Work to be completed
In the article below about Spielberg's alien claims, which university is astrophysicist Dr Jacco van Loon from?

Supplied passage
* Begin *
The Mail Online spoke to a number of scientists about Spielberg's claims, and it seems the Hollywood director may not be as wide off the mark as we all think.

Dr Jacco van Loon, an astrophysicist from Keele University in the UK, told the outlet: "It is a possibility. If they visited a billion years ago, they would have encountered seas with microbial life, and bare land.
"While they may not have left artefacts on Earth, one interesting possibility that has been considered is that they may have left artefacts on the Moon or elsewhere in the Solar System, to monitor Earth or simply as waste."
When aliens seem to suddenly land on Earth in films, it's due to a fiction concept of 'faster than light' travel, which in reality, just isn't a thing.
Astronomer Dr William Alston told the Mail: "The speed of light appears to be the ultimate speed limit in the Universe. Nothing with mass can accelerate up to or beyond it, so even the most advanced spacecraft would take a long time to cross interstellar distances.
"This means that visiting other worlds is not just an engineering challenge, but limited by fundamental physics."

It's not the first time Spielberg has spoken out about his belief alien life is out there, as he previously told the Associated Press: "I’ve been a believer since I made Close Encounters 50 years ago.
"But I would always say, ‘Until I’ve seen a UAP or a UFO with my own eyes, I’m not going to categorically state that life from out there has come here’.
“But I’ve changed that. I’m now willing to change my mind because of the circumstantial evidence which is overwhelming.”
* End *
Supplied material
* Begin *
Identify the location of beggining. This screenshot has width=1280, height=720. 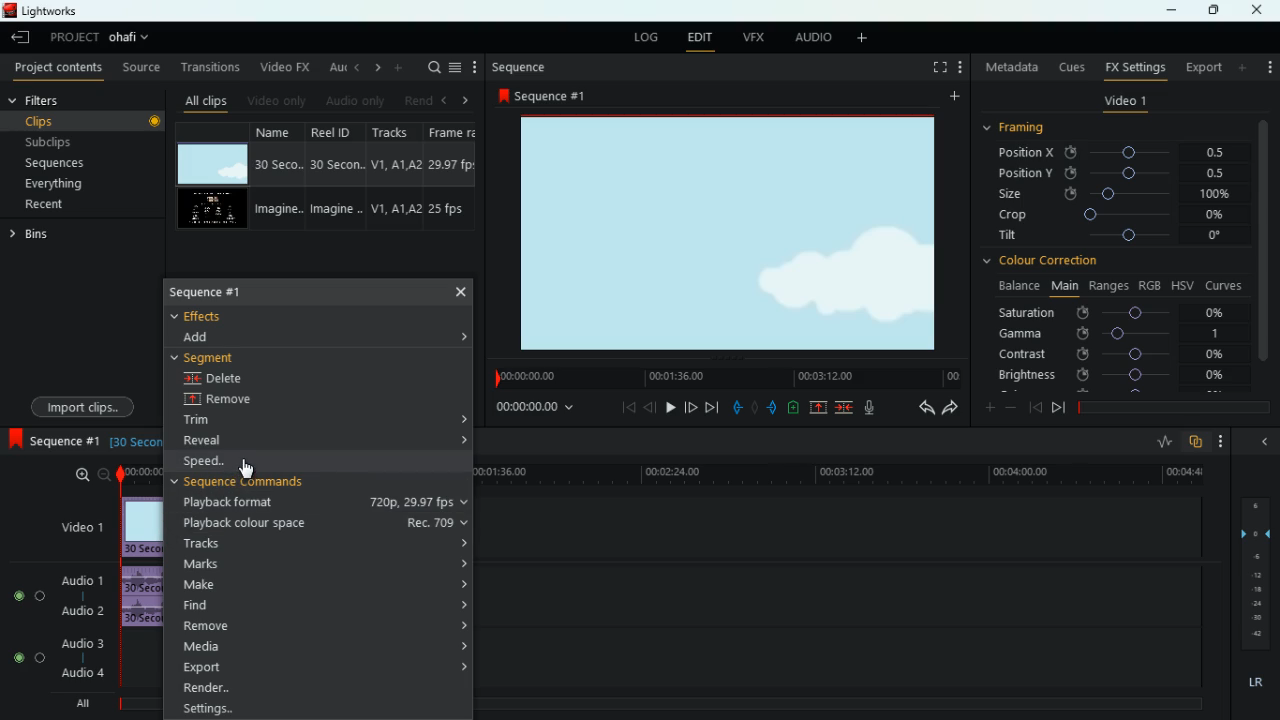
(1034, 406).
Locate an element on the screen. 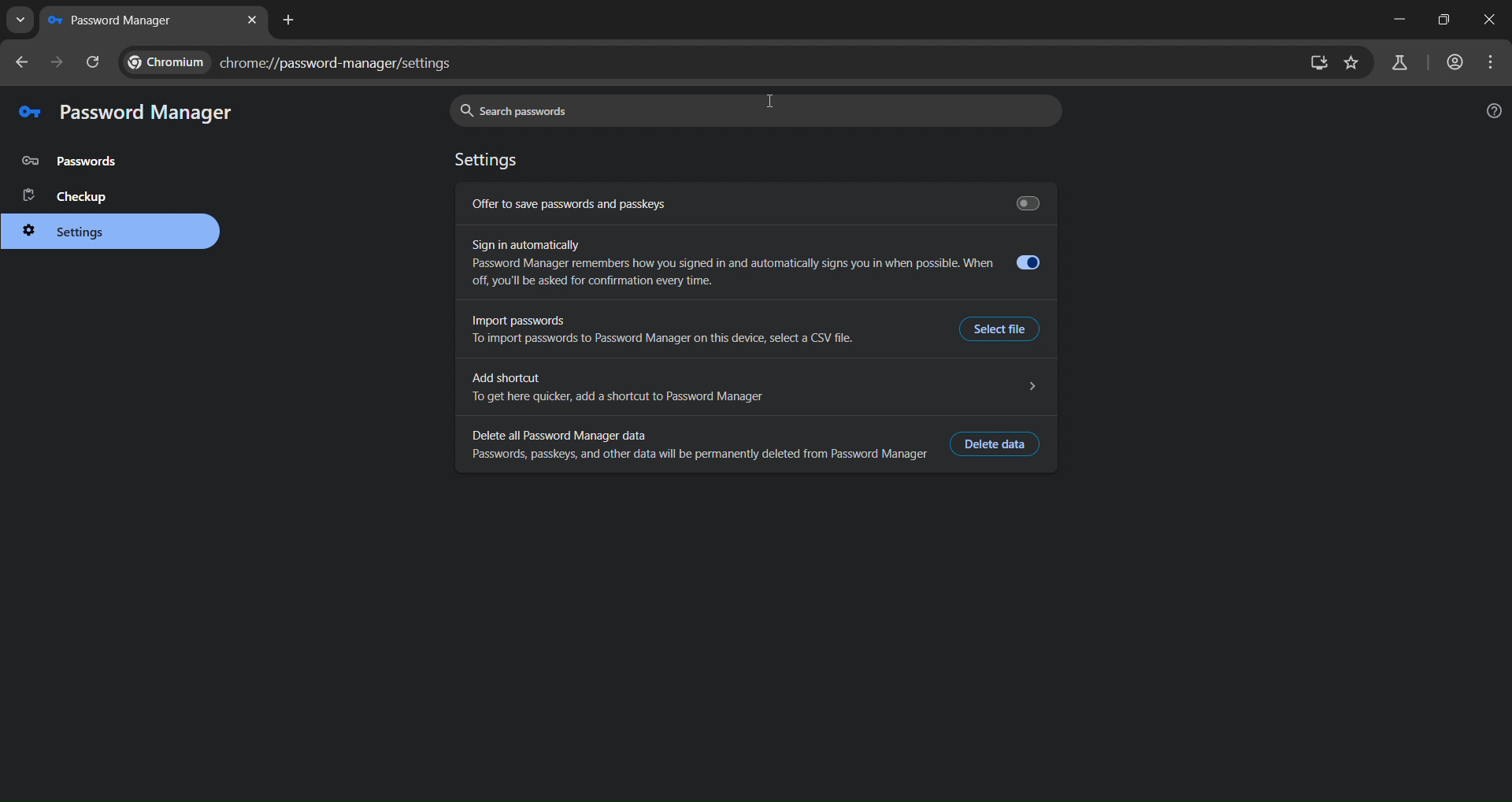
* End *
Final answer
Keele University in the UK.